Da Vinci’s Cat by Catherine Gilbert Murdock
Catherine Gilbert Murdock offers up a solidly charming Middle Grade portal story involving travel through time and space, the painting of the Sistine Chapel, shifting timelines, feuding Renaissance artists, and of course, a cat. With a quick pace, high stakes, and two comically mismatched young protagonists, Da Vinci’s Cat (2021) will probably satisfy most young readers, despite some issues.
In 1511 Rome, 11-year-old Federico Gonzaga is a “guest-hostage” to Pope Julius II, ensconced in the Pope’s sumptuous villa to ensure the loyalty of his aristocratic family, particularly his father, who leads the Pope’s army. It’s a lavish, pampered existence for sure, but also constraining (he’s not allowed to leave the admittedly huge complex/grounds) and more than a little lonely. That loneliness is eventually abated by a strange trio who serially appear seemingly out of nowhere from a wardrobe sent as a gift to the Pope from the King of France. First to arrive is the aforementioned cat, then a 20th Century New Jersey art dealer named Herbert, and finally a young girl from our own time named Bee.
The cabinet, it turns out, was built by Leonardo Da Vinci (original owner of Juno the cat) and was discovered centuries later in an antiques shop by Herbert. Upon learning that young Federico has access to both Michelangelo and Raphael, both of whom are adorning the Pope’s newly built villa, Herbert convinces Federico to collect some of the artists’ sketches — Herbert gets nearly priceless artwork to sell, and Federico gets the miracle of chocolate, which won’t be discovered for another 100 or so years in the New World. We learn all this from following Federico, and then eventually shift back and forth between Federico and Bee, who enters the picture because while the cabinet’s mechanism means for the traveler it seems no time at all has passed when they return to their timeline, time between eras moves differently. So what might be a day for Federico is years for Herbert. This causes all sorts of complications, some with potentially tragic repercussions, not just for the characters but for all of history.
Da Vinci’s Cat, as most MG stories do, moves quickly apace, with little page time spent on descriptions, world building, explanations of how things work, etc. Young readers will likely zip through happily and if they get just a brief sense of Renaissance Rome (bad smells, lots of art, rich people in big homes and poor people dying in gutters), it’ll be enough for them.

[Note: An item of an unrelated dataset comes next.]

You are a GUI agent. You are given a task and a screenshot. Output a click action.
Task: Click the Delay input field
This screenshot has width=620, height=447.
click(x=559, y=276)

This isn’t necessarily a flaw but more a feature of most MG books, which choose to spend their limited time on character and action rather than background.

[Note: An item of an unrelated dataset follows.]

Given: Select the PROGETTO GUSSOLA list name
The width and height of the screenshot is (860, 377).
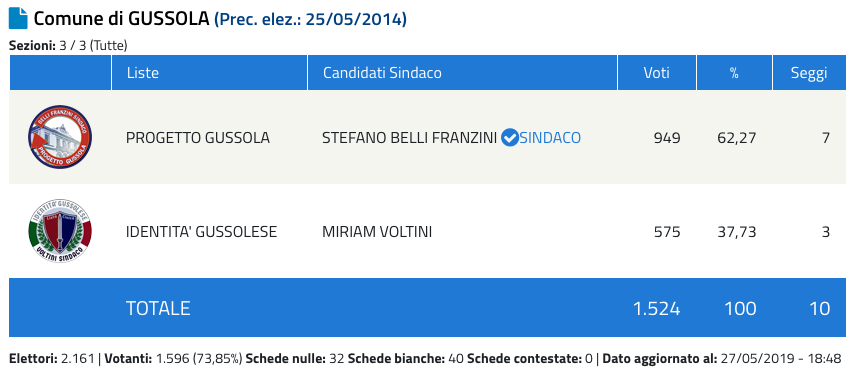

Federico’s stuffy and presumptuous high-born nature (as when he abruptly orders his servants about) could have been a deal-breaker, but that off-putting side of him is nicely balanced by other aspects — his aching loneliness, his love of art, his grief over a young sister who died a few years back.

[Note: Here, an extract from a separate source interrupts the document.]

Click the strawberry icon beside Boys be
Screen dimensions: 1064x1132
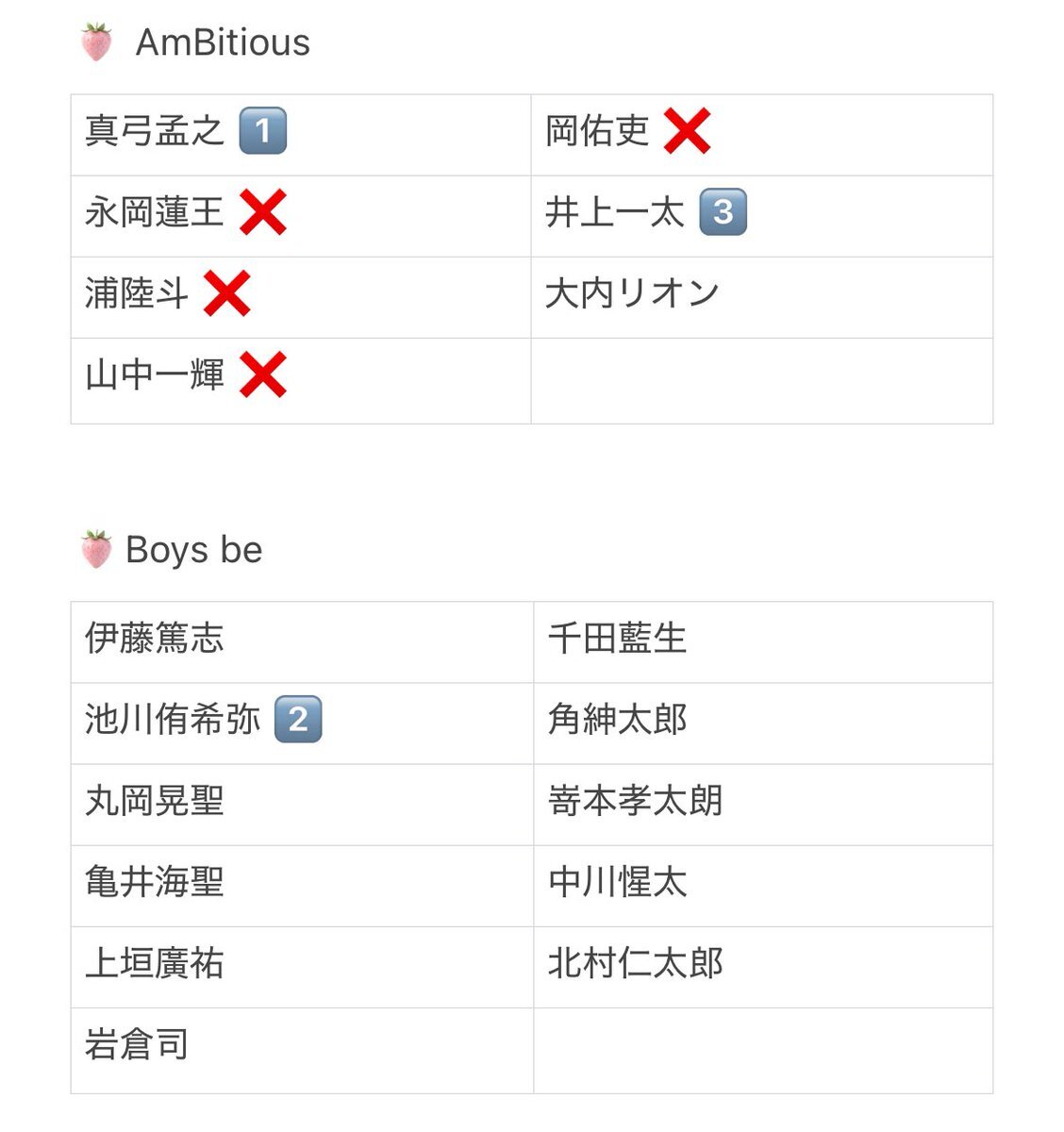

Bee is less fully, richly drawn. Her time is pretty generic contemporary, and beyond her mismatched sneakers there’s less sense of individuality to her. The fact that she has two mothers feels a bit clumsily executed — Bee’s calling one “Mom” and the other “Moo,” for instance, seems unnecessarily complicated, too contrived for “quirky modern,” and too tossed aside when it’s revealed to Federico, who seems more confused by Bee’s lack of a dowry.
Though Bee’s story does get some emotional heft toward the end, she works better as a character in concert with Federico, thanks to their difference in time, culture, and social status, all of which make their attempts to understand the other’s lack of understanding often quite humorous. Honestly, though I understand the desire to match two young characters together, I wouldn’t have minded seeing more cross-generational interaction between Federico and Herbert, who is on and off stage too quickly, or between Federico and Herbert’s daughter (quite aged in Bee’s time). Either would seem to offer more emotional depth, a more unique type of story, and it would also have streamlined the characters/storyline a bit.
The prose is fine, certainly adequate to the story, though it doesn’t stand out in any way. Murdock paces the story well, creates some nice moments of tension, and even tosses in a few bandits. The cat adds some humor, and young readers will learn a bit about Renaissance artists (and their lack of bathing). Overall, Da Vinci’s Cat is a story that will, as noted, satisfy most young readers (I’d call it pretty strictly MG as opposed to MG/YA) even if it won’t linger too much in memory.